August 23, 2011. It started out much as every day in Thailand, with a long bus ride to the border town, Mae Sai. We had our entire group (well, those of us who were left), there that day. Me, Aub, Dave, Courtney, Andy, and Mitch. On the bus we hauled as many bags as we could carry full of clothes and toiletries to donate to both DEPDC and the orphanage. I'm sure we all looked quite strange, all these farangs with trash bags.
It was a little strange going up with everyone, as I was used to only the regulars being with me. I know one of my weaknesses while in Thailand was that I was a bit too possessive of the kids. I only wanted people going up to DEPDC who genuinely cared, worked hard, and who wanted to be there.
Despite this, I am glad they headed up, as Andy was so nice to take pictures of the day (I was usually too busy to take any pictures with me and the kids), and Dave so sweet to translate.
We started out class with Dave and I letting the kids know that it was our last day at DEPDC. I swear, when I was talking and Dave translating, it was the quietest I saw the kids EVER. They listened attentively, with eyes wide. It was a calmness I had never felt from the kids. It was like they were telling me they were going to be okay, and that I would be okay too.
Aub and I had scheduled the whole day out, as we did not want to waste a moment with the kids. Aub had the great idea of having the kids make cards for Sompop and Alinda, the founder and director at DEPDC. It was so cute. Without us even telling them, the kids decided to draw their hands on one of the cards, and hearts on the other.
We made sure to get the kids back to the front with half the class time left, as we had a bit of a surprise for them. Aub, Lars, Jamie, Manasa, and I had made cards for each of the kids, with personalized messages in Thai and a picture of us with the class pasted inside. The cards were beautiful, and I was so excited to present them to the kids. Aub had also make bracelets for each of them, each unique in its own way.
We called each of the kids up individually, and I was so glad to be able to single each one out, and to be able to show each of them how much they meant to me and all of us. Most of the kids loved it, some were embarrassed, and some acted too cool for the whole thing. I was happy to see that we only had two kids missing that day, as most days we have more than that absent.
The young guys at DEPDC were great, helping us set everything up for the movie. Aub and I had brought all kinds of treats for the kids, including popcorn. We bought about 20 bags of it at 7-eleven in Chiang Rai, and carried them all the way to Mae Sai. The things you have to do when there are no microwaves.
I had a great time during the movie just hanging out with the kids. They would feed me popcorn (literally put it in my mouth) and different kids kept coming up to me to give me cards. They were so sweet. Many of them had began making the cards right after I told them it was our last day, and spent the time during the movie making their little creations. Other of the kids were in full attention during the entire movie, as I am sure they had never seen a movie that large before. It was so cute to watch them.
After the movie, it was time to say our goodbyes. I was ready for the moment, and prepared myself to put on a happy face for the kids.
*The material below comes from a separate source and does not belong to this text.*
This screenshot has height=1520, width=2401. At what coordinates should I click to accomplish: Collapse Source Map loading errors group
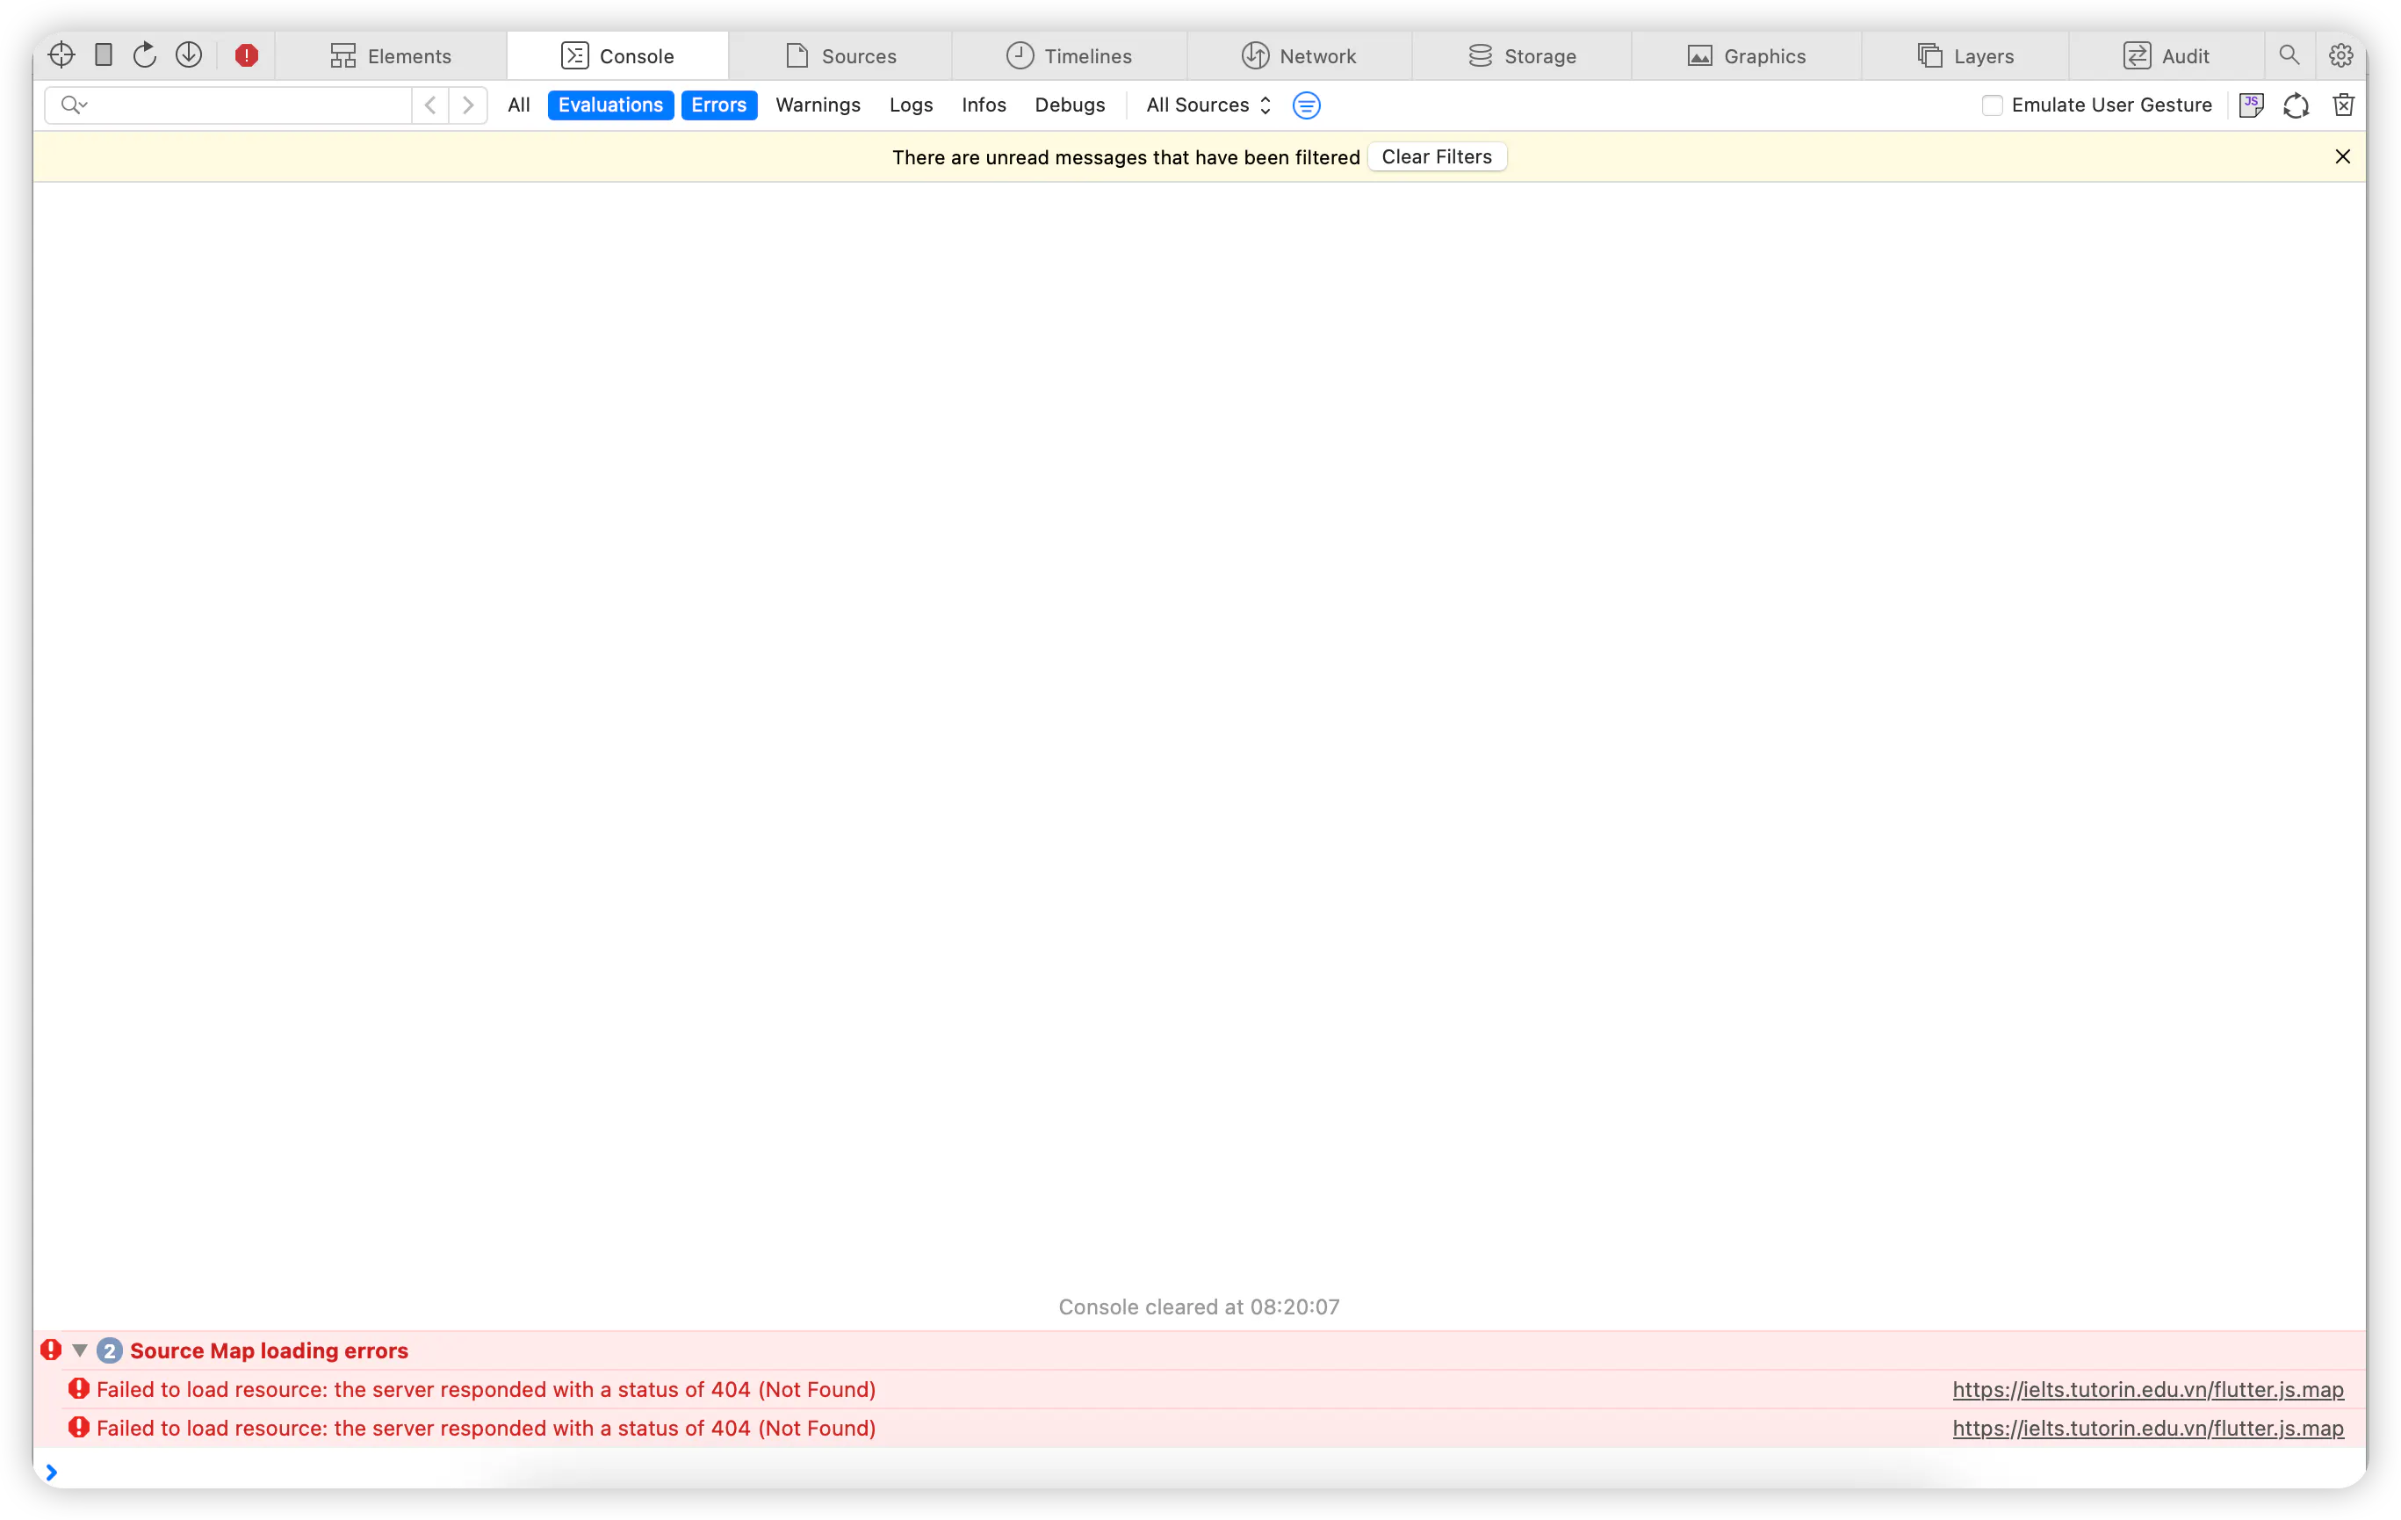pyautogui.click(x=81, y=1349)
Somehow, I caught each one of them, even those that usually hurry away. I was so thankful for the opportunity to say goodbye to them individually, and to be able to hug and whisper words of farewell and love to each of them.
I was particularly touched by one such goodbye.
It was with Sisen (The boy above on the left), a child who is smart but who acts out constantly in class. He is my most distracting student, as he talks throughout lessons, and leads many of the younger boys to follow his example. But this day was different. During that day he would come up to me and give me hugs, or just shout "Kryssy" and give me sweet smilies. The kid, it short, surprised me. I didn't know he cared that much. Sisen gave me multiple hugs that day, and after the movie, as we were saying goodbye, he kissed me on the cheek and kept his little arms wrapped around my neck. He followed me as I was walking away, and would not leave my side. He was sweeter than I had ever seen him.
He was the one, more than any other, who made me feel like, at the moment, it was all worth it. All those hard days, where the kids wouldn't listen, or be quiet, when they would fight or be angry or worse, were all nothing. I went to Thailand for him. For him to know that someone wanted him to succeed, that someone wanted him to grow and progress and become more than he though was possible. And he was there for me, to show me that sacrifice is a necessary part of life, that love comes in many forms, and that service, once given, is never forgotten.
He'll be in my heart, as will all the other kids, forever. As I walked up the path away from the kids and DEPDC, I did finally loose it. I did not want to leave. Not for them, but for me. They made my life better, and I was happier with them in it. Thus, in my last moment, I cried selfishly. But what more can you do, when you know they have given you more than you could ever give back?
My last day in Thailand ends here, with a conviction that real service, when given, is the greatest gift you can bestow upon yourself.